> _PASSAGE GIVEN_:

Michael, your objects are very beautiful, but I really like the care with which you keep them.
Warm greetings.

Joseph, This is a beautiful and very interesting instrument that I had never seen before.
My compliments.

The next object is almost nothing, but I post it for two reasons: first because it is a fresh gift from a few hours ago by an ex-miner (my neighbor); secondly because, by giving it to me, he explained to me other operations that were carried out in the mine.
And I like hearing his stories and learning something new about mining.

1) Old tools that could no longer be used in the mine were given to miners who requested them. The same thing for pieces of wood or iron, especially the old rails of the wagons (I have seen in our villages many houses of miners in whose constructions these old rails have been used).
But a new tool, like in this case?
Well, with a written request to the mine management it was possible to get it in some occasion (better to give than to be robbed).

> _MATERIAL SHOWN_:
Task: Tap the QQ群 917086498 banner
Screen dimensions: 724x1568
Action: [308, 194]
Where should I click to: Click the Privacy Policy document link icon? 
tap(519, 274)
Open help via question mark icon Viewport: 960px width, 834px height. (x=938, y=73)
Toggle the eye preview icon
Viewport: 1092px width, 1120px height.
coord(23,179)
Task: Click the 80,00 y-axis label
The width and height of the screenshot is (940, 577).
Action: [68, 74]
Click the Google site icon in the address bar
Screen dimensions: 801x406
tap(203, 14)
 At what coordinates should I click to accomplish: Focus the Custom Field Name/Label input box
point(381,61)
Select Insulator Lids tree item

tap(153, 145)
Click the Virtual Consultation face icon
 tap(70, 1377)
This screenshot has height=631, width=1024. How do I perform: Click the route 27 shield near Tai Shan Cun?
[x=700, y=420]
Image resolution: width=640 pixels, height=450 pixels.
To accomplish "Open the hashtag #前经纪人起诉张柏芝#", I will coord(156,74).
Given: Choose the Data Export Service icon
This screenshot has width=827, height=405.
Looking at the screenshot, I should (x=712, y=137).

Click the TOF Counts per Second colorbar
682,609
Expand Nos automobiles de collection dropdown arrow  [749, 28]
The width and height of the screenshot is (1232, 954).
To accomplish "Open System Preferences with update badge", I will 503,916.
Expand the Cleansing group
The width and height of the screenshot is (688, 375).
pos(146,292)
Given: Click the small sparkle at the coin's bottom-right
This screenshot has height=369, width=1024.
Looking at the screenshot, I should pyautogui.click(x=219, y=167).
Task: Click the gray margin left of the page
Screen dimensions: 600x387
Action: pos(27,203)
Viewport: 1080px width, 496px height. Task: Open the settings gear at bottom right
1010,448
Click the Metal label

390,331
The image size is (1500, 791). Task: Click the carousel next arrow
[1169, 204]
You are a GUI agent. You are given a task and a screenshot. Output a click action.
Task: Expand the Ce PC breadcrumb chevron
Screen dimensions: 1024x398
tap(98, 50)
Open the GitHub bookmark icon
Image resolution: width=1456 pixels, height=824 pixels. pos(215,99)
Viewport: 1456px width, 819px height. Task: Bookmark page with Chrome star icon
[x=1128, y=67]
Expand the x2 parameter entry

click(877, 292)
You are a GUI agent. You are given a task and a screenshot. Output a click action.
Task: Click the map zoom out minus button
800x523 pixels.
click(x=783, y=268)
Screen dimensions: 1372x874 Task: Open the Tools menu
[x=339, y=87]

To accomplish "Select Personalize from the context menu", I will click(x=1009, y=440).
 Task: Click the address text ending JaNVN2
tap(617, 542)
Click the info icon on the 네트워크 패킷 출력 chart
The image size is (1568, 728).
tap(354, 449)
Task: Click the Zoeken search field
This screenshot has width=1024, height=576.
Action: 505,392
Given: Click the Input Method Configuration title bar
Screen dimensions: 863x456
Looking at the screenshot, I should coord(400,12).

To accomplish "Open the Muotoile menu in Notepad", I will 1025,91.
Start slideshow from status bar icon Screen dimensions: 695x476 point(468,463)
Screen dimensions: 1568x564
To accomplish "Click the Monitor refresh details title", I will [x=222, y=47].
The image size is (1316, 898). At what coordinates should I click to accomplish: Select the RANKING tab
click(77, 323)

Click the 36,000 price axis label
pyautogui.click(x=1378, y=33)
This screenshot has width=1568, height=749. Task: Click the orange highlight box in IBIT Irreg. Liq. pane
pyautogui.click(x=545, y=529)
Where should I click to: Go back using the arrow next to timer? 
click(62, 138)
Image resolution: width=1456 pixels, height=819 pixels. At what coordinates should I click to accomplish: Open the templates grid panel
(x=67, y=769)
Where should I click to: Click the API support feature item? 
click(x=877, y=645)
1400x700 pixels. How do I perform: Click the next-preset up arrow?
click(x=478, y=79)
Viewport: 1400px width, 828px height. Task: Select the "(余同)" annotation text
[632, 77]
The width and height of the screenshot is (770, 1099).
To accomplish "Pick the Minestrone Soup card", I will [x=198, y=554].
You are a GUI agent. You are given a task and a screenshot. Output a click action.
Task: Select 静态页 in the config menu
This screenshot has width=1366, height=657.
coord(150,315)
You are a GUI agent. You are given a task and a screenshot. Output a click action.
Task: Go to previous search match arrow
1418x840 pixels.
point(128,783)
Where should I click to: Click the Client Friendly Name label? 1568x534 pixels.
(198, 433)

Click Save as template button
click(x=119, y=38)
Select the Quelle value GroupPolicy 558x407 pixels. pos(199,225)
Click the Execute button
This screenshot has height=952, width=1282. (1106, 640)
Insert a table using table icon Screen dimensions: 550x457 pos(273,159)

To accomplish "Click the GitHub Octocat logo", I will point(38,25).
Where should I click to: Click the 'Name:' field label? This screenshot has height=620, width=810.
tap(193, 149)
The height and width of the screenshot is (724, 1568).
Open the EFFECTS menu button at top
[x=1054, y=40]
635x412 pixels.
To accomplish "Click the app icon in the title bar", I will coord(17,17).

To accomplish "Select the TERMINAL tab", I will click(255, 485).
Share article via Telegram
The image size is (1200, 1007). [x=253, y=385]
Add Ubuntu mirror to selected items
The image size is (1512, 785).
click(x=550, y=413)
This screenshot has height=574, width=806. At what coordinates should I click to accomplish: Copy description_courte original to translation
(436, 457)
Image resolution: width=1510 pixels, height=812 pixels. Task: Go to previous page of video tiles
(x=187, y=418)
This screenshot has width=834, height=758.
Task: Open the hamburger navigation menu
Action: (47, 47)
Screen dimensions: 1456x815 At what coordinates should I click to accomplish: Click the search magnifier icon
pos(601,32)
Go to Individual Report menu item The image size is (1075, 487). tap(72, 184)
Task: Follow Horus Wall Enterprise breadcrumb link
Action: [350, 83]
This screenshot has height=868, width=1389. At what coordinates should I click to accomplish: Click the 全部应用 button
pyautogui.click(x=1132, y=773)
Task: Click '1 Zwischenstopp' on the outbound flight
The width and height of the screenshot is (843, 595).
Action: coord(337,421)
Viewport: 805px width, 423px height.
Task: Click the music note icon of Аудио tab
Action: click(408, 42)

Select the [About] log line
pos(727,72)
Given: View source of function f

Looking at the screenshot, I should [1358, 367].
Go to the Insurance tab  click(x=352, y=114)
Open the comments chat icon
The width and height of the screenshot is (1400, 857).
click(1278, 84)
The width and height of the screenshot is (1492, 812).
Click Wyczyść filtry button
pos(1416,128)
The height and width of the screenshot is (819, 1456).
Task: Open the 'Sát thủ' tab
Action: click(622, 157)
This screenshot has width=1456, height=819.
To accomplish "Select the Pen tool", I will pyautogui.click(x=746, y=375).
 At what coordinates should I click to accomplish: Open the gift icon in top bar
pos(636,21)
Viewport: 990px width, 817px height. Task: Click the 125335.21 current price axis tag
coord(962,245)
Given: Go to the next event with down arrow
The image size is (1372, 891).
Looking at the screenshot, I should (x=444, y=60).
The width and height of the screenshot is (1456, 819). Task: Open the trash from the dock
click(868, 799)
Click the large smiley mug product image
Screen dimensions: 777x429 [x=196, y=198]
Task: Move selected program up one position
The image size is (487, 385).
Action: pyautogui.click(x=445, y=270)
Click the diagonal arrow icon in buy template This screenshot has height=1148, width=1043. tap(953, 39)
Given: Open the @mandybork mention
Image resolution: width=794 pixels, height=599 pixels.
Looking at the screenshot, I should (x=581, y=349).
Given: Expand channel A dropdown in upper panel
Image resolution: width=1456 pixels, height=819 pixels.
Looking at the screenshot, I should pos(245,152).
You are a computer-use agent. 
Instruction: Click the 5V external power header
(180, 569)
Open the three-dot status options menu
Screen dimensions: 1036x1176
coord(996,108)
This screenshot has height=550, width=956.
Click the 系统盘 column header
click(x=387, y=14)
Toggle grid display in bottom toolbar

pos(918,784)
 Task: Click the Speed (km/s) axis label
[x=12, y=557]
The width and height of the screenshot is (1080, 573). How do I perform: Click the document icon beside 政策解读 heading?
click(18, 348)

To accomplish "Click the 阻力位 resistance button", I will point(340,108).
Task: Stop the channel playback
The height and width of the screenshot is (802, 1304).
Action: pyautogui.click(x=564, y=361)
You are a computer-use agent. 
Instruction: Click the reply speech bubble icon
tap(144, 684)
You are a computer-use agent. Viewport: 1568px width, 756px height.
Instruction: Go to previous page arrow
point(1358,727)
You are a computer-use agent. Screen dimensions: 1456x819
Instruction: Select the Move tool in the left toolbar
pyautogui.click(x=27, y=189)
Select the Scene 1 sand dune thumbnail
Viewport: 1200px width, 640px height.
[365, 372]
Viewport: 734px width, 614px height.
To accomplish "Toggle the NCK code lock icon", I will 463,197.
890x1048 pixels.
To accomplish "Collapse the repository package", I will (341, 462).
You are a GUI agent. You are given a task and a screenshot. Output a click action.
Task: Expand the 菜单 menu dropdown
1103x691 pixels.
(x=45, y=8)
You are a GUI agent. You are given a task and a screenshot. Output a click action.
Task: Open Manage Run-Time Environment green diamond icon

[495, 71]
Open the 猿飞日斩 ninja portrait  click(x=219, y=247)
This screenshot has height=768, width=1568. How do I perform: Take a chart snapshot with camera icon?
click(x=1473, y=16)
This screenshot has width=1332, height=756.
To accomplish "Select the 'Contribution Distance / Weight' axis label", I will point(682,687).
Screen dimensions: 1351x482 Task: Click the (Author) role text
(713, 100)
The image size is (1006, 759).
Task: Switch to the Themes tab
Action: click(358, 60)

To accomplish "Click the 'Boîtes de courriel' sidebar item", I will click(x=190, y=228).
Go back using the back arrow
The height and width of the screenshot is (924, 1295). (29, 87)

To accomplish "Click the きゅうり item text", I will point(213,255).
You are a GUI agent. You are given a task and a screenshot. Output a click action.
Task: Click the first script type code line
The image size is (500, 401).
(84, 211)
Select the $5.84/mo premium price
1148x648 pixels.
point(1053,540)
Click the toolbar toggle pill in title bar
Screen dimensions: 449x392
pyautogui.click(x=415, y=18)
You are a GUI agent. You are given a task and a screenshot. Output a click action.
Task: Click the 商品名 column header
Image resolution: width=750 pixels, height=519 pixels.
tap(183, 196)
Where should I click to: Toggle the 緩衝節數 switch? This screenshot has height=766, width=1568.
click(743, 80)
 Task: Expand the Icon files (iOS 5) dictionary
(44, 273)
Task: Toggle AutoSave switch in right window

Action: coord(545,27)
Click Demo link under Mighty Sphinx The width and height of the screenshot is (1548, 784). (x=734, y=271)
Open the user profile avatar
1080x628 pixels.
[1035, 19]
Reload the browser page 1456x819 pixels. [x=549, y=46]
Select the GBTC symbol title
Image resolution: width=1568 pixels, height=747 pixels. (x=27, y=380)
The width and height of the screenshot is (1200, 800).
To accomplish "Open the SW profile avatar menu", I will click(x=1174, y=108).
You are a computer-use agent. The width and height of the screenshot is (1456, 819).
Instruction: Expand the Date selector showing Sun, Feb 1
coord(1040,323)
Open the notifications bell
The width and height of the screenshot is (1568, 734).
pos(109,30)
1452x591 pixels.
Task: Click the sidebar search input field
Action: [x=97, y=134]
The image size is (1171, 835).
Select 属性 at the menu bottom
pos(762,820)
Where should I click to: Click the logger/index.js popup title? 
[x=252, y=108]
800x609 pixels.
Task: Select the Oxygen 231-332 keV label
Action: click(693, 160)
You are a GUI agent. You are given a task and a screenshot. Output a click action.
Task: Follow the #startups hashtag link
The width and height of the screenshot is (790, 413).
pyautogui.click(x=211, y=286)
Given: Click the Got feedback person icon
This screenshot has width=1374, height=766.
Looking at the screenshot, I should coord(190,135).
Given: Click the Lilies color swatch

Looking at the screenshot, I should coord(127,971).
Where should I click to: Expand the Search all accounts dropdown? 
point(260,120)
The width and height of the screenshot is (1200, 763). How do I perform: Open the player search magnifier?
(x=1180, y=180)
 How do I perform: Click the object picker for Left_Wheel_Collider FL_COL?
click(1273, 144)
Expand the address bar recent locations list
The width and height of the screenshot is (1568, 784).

> _TASKS TO CARRY OUT_:
1. Answer these from the mining post:
(a) Who gave the writer the new object?
(b) In what had the writer seen old wagon rails used in the villages?
(c) How could a miner sometimes obtain a new tool?
2. Write the next part of the mining post, picking up after its final sentence.
The rows above aren't needed for what follows.

> _EXPECTED RESULTS_:
1.
(a) An ex-miner who is the writer's neighbor.
(b) In the construction of many miners' houses.
(c) By making a written request to the mine management.

2.
2) This widia tip is a model prior to the one with the diamond spheres previously posted by me and Vic Rzonca (which could no longer be used when the spheres jumped off). In this widia model the termination could be rolled up. In fact, it was rolled up, in the mine itself, every two days of use, by a worker assigned exclusively to this task, who by regulation could not work alone in the subsoil and therefore had a companion who just looked at him!
3) This type of tip had a specific function and only that: to prepare holes in the vaults of the tunnels to apply nail plates in order to consolidate them and avoid the detachment of rock (or massive pyrite itself).
The spiked plates were prepared in the mine by hand. In the last years of activity, so called "French" nails were introduced: they were bifurcated (expanding) and had a length of 25-30 cm and a diameter just greater than that of this tip.

This and much more can tell such an insignificant object!

Warm greetings and stay safe.
Sante



IMG_20200413_193428.jpg
 Mineral: Drill bit
 Locality:
Boccheggiano Mines, Montieri, Grosseto Province, Tuscany, Italy
 Dimensions: 12 cm
 Description:
 Viewed:  4229 Time(s)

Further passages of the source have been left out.